Chapter 6 : Number Columns

Chapter Learning Objectives

  • Various data operations on columns containing numbers.

Chapter Outline

import pyspark
from pyspark.sql import SparkSession
spark = SparkSession \
    .builder \
    .appName("Python Spark SQL basic example") \
    .config("spark.some.config.option", "some-value") \
    .getOrCreate()
from IPython.display import display_html
import pandas as pd 
import numpy as np
def display_side_by_side(*args):
    html_str=''
    for df in args:
        html_str+=df.to_html(index=False)
        html_str+= "\xa0\xa0\xa0"*10
    display_html(html_str.replace('table','table style="display:inline"'),raw=True)
space = "\xa0" * 10
import panel as pn
css = """
div.special_table + table, th, td {
  border: 3px solid orange;
}
"""
pn.extension(raw_css=[css])

1a. How to calculate the minimum value in a column?

../_images/110.png

Lets first understand the syntax

Syntax

pyspark.sql.functions.min(col)

Aggregate function: returns the minimum value of the expression in a group.

Parameters:

  • col : column

‘’’

Input: Spark data frame with a column having a string

df_min = spark.createDataFrame([(1,),(2,),(3,)],['data'])
df_min.show()
+----+
|data|
+----+
|   1|
|   2|
|   3|
+----+

Output : Spark data frame with a column with a split string

from pyspark.sql.functions import min
df_min.select(min(df_min.data)).first()[0]
1

Summary:

print("Input                     ",            "Output")
display_side_by_side(df_min.toPandas(),df_min.select(min(df_min.data)).toPandas())
Input                      Output
data
1
2
3
                              
min(data)
1
                              

1b. How to calculate the maximum value in a column?

../_images/210.png

Lets first understand the syntax

Syntax

pyspark.sql.functions.max(col)

Aggregate function: returns the maximum value of the expression in a group

Parameters:

  • col : column ‘’’

Input: Spark data frame with a column having a string

df_max = spark.createDataFrame([(1,),(2,),(3,)],['data'])
df_max.show()
+----+
|data|
+----+
|   1|
|   2|
|   3|
+----+

Output : Spark data frame with a column with a split string

from pyspark.sql.functions import max
df_max.select(max(df_max.data)).first()[0]
3

Summary:

print("Input                     ",            "Output")
display_side_by_side(df_max.toPandas(),df_max.select(max(df_max.data)).toPandas())
Input                      Output
data
1
2
3
                              
max(data)
3
                              

1c. How to calculate the sum of a column?

../_images/39.png

Lets first understand the syntax

Converts a string expression to upper case.

Syntax

pyspark.sql.functions.sum(col)

Aggregate function: returns the sum of all values in the expression.

Parameters:

  • col : column ‘’’

Input: Spark data frame with a column having a lowercase string

df_sum = spark.createDataFrame([(1,),(2,),(3,)],['data'])
df_sum.show()
+----+
|data|
+----+
|   1|
|   2|
|   3|
+----+

Output : Spark data frame with a column having a uppercase string

from pyspark.sql.functions import sum
df_sum.select(sum(df_sum.data)).first()[0]
6

Summary:

print("input                     ",            "output")
display_side_by_side(df_sum.toPandas(),df_sum.select(sum(df_sum.data)).toPandas())
input                      output
data
1
2
3
                              
sum(data)
6
                              

1d. How to round values in a column?

../_images/49.png

Lets first understand the syntax

Syntax

pyspark.sql.functions.round(col, scale=0)

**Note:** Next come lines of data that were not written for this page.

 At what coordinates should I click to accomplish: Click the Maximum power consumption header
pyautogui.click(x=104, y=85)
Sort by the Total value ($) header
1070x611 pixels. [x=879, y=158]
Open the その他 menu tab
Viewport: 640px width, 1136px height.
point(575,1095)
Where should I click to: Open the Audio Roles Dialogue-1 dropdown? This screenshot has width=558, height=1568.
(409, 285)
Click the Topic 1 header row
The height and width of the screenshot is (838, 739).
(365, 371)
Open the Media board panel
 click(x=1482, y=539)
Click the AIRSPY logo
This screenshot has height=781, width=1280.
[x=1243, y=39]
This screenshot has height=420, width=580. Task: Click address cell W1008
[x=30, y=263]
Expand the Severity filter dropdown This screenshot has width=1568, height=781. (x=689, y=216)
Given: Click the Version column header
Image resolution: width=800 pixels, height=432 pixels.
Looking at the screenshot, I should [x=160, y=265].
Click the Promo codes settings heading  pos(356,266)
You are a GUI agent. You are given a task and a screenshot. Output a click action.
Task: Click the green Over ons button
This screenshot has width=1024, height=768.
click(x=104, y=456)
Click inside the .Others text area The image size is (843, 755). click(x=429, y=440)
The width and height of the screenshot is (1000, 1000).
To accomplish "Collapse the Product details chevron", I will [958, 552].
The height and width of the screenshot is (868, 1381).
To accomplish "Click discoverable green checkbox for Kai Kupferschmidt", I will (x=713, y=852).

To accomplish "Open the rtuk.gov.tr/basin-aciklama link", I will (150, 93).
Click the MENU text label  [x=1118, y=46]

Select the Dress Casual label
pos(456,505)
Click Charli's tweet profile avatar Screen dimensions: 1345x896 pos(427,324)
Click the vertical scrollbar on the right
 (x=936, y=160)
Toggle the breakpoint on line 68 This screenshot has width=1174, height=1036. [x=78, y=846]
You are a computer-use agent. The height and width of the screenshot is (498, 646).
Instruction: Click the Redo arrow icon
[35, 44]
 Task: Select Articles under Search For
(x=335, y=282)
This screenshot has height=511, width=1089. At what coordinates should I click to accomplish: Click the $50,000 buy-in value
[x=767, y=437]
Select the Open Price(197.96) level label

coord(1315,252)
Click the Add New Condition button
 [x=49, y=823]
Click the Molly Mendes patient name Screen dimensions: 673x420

Round the given value to scale decimal places using HALF_UP rounding mode if scale >= 0 or at integral part when scale < 0.

Parameters:

  • col : column ‘’’

Input: Spark data frame with a column having a string

df_round = spark.createDataFrame([(1.453,),(2.65433,),(3.765,),(2.985,)],['data'])
df_round.show()
+-------+
|   data|
+-------+
|  1.453|
|2.65433|
|  3.765|
|  2.985|
+-------+

Output : Spark data frame with a column with a sliced string

from pyspark.sql.functions import round
df_round1 = df_round.select(round(df_round.data,2))
df_round1.show()
+--------------+
|round(data, 2)|
+--------------+
|          1.45|
|          2.65|
|          3.77|
|          2.99|
+--------------+

Summary:

print("Input                     ",            "Output")
display_side_by_side(df_round.toPandas(),df_round1.toPandas())
Input                      Output
data
1.45300
2.65433
3.76500
2.98500
                              
round(data, 2)
1.45
2.65
3.77
2.99
                              

1e. How to calculate the mean of a column?

../_images/58.png

Lets first understand the syntax

Syntax

pyspark.sql.functions.mean(col)

Aggregate function: returns the average of the values in a group

Parameters:

  • col : column ‘’’

Input: Spark data frame with a column having a string

df_mean = spark.createDataFrame([(1,),(2,),(3,)],['data'])
df_mean.show()
+----+
|data|
+----+
|   1|
|   2|
|   3|
+----+

Output : Spark data frame with a column with a split string

from pyspark.sql.functions import mean
df_mean.select(mean(df_mean.data)).first()[0]
2.0

Summary:

print("Input                     ",            "Output")
display_side_by_side(df_mean.toPandas(),df_mean.select(mean(df_mean.data)).toPandas())
Input                      Output
data
1
2
3
                              
avg(data)
2.0
                              

1f. How to calculate the standard deviation of a column?

../_images/67.png

Lets first understand the syntax

Syntax

pyspark.sql.functions.stddev(col)

Aggregate function: alias for stddev_samp.

‘’’

Input: Spark data frame with a column having a string

df_stddev = spark.createDataFrame([(1,),(2,),(3,)],['data'])
df_stddev.show()
+----+
|data|
+----+
|   1|
|   2|
|   3|
+----+

Output : Spark data frame with a column with a regex

from pyspark.sql.functions import stddev
df_stddev.select(stddev(df_stddev.data)).first()[0]
1.0

Summary:

print("Input                     ",            "Output")
display_side_by_side(df_stddev.toPandas(),df_stddev.select(stddev(df_stddev.data)).toPandas())
Input                      Output
data
1
2
3
                              
stddev_samp(data)
1.0